### Provided records ###
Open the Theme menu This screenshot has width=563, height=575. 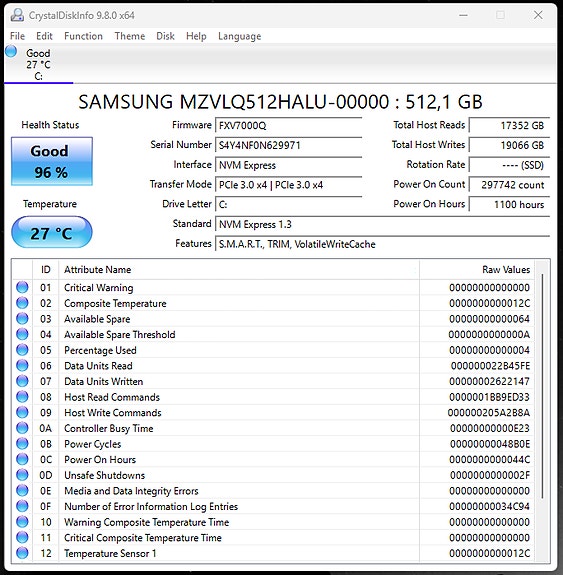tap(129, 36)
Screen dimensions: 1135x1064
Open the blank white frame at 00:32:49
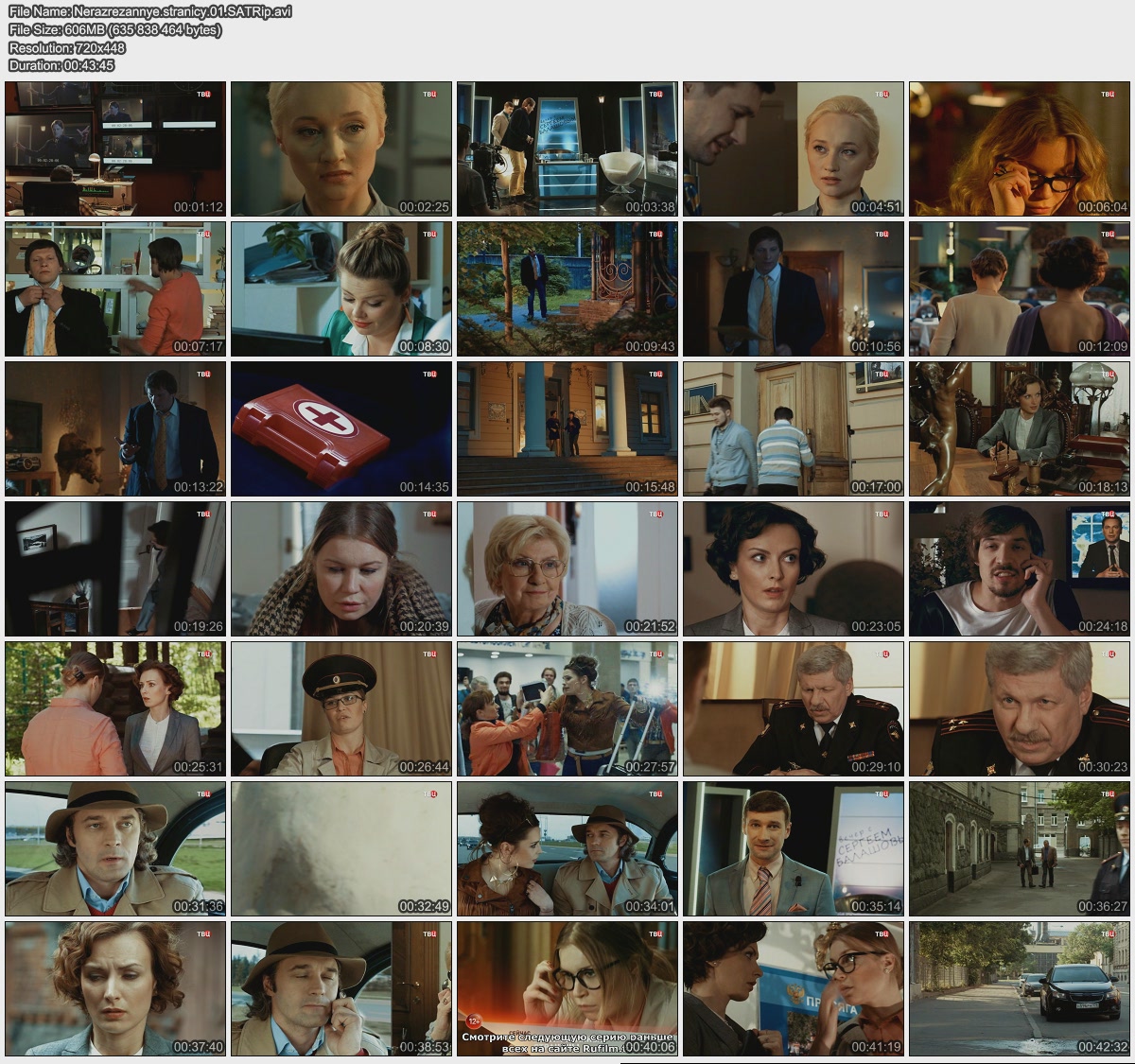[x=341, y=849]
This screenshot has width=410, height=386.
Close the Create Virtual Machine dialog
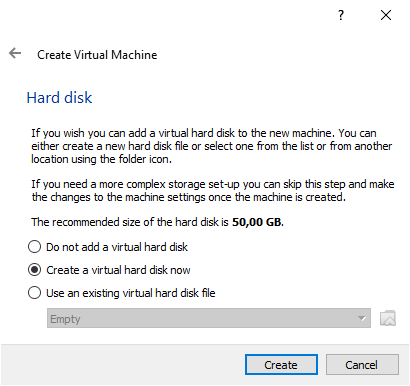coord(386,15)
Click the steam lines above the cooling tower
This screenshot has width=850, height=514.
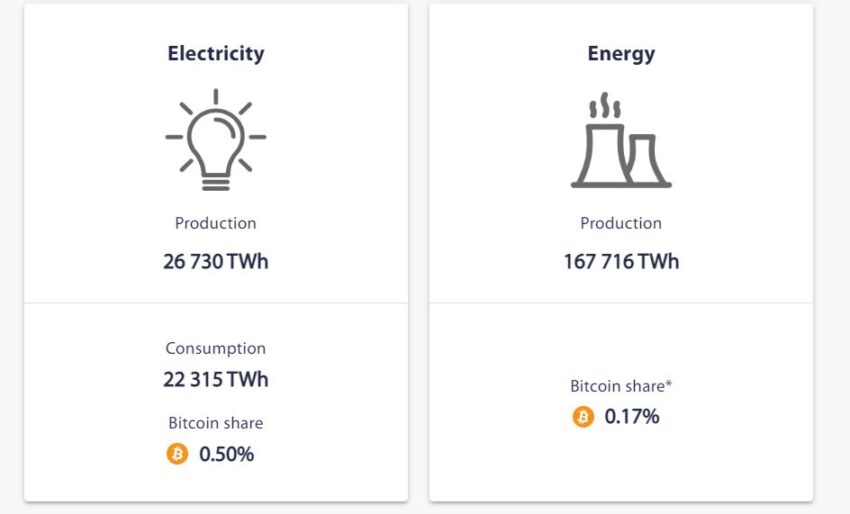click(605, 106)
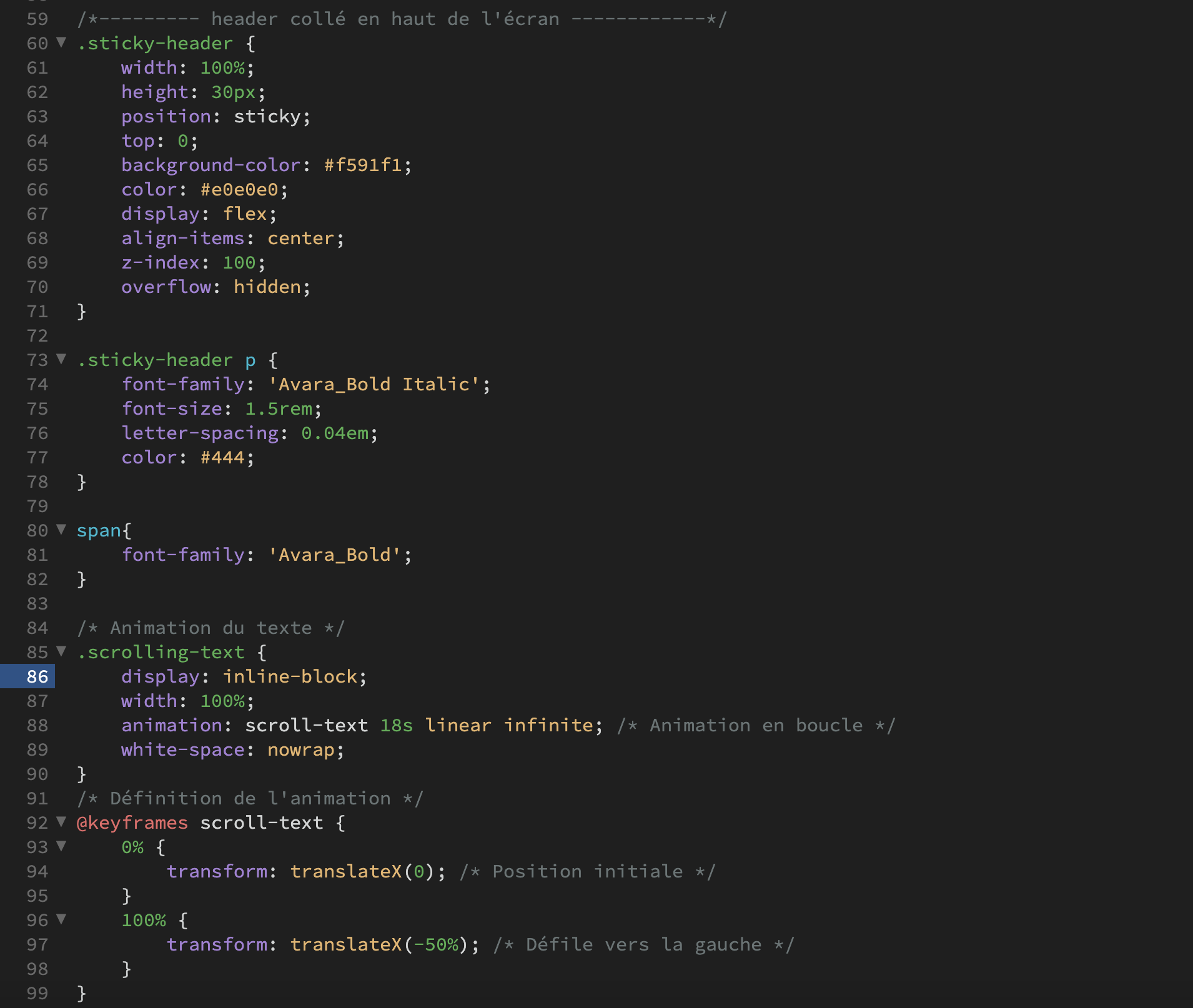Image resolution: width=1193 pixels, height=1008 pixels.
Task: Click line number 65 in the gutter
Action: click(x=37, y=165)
###
### Provided records ###
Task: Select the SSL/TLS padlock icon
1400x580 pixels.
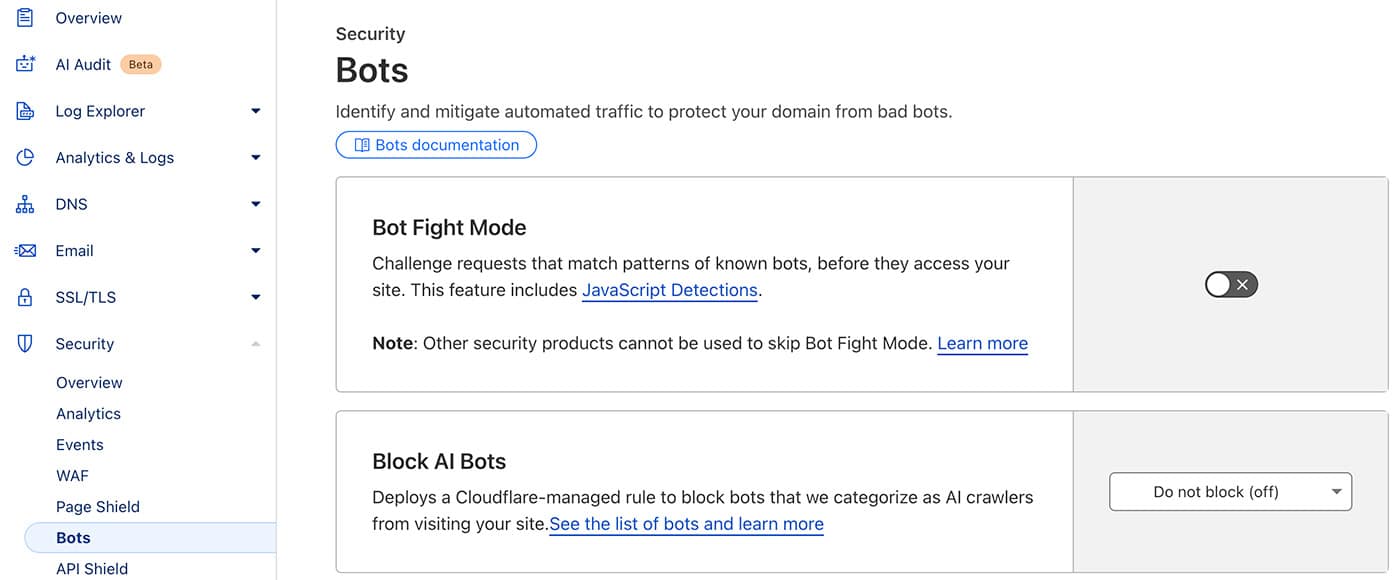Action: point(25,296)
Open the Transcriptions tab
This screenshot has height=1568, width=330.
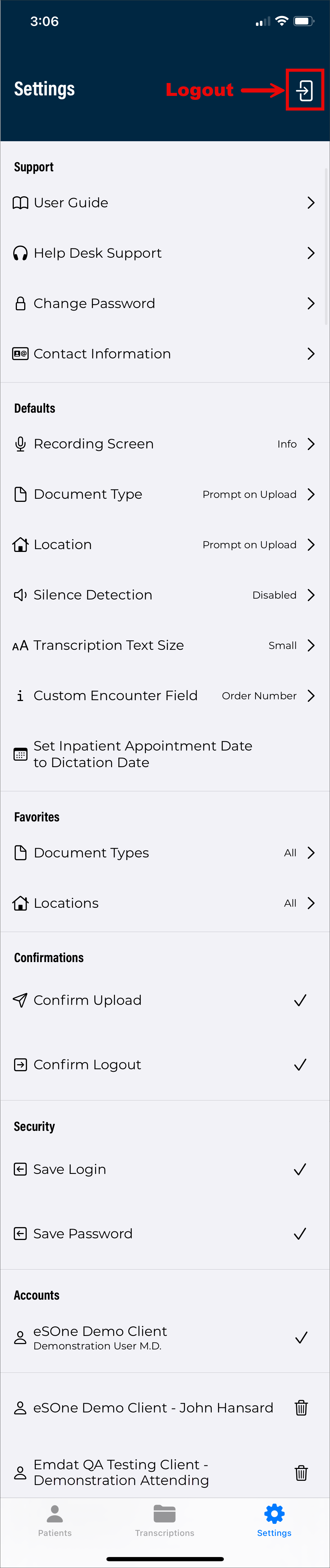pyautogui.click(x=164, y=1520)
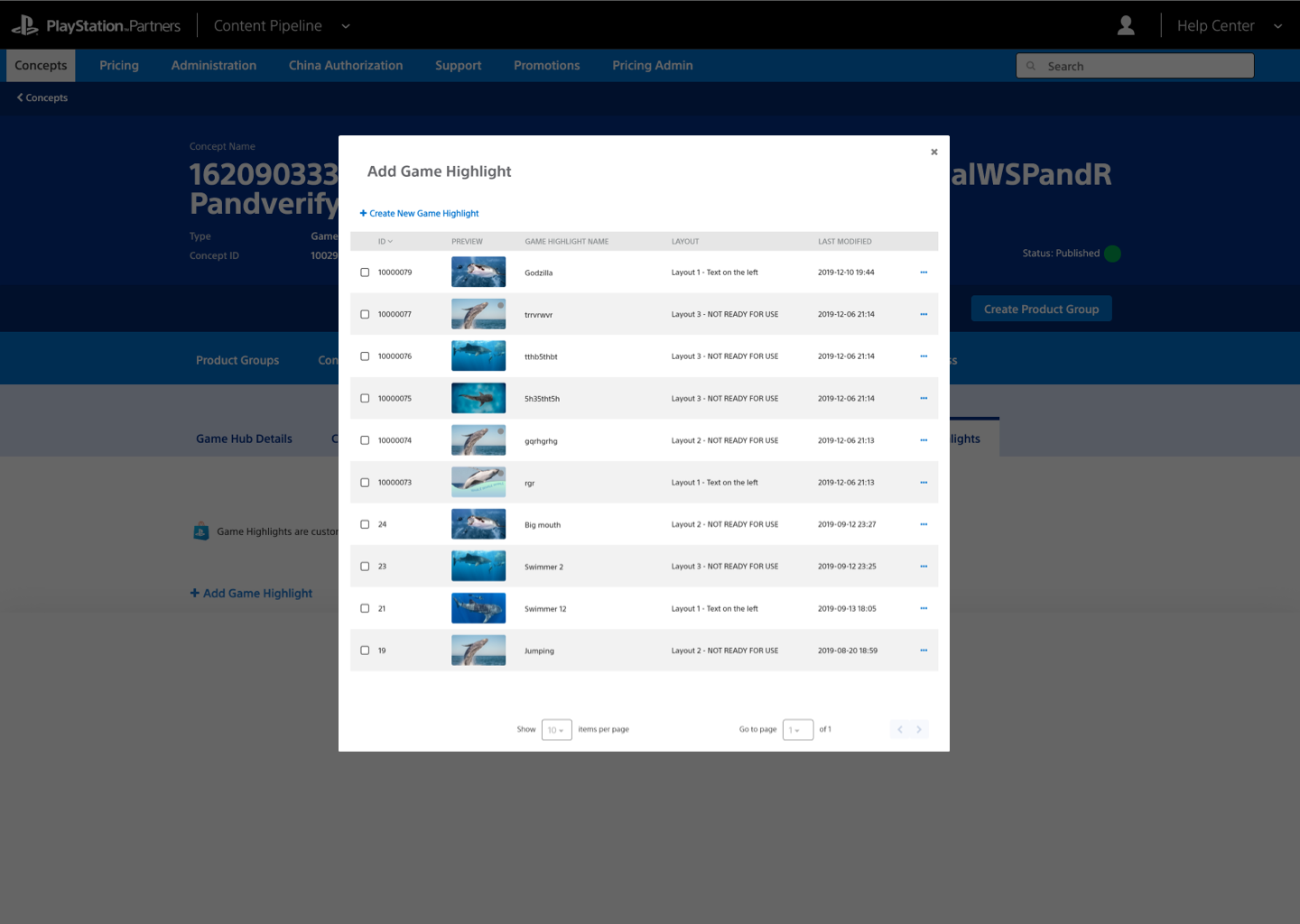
###
§ What to do
Once the line with "Screen dimensions: 1135x1064" is found above, print it and every line after it through the line with "Click the steam lines above the cooling tower", exactly. Pictures stay out.

§ Answer area
Screen dimensions: 1135x1064
Open the blank white frame at 00:32:49
[x=341, y=849]
This screenshot has width=410, height=386.
Close the Create Virtual Machine dialog
coord(386,15)
Click the steam lines above the cooling tower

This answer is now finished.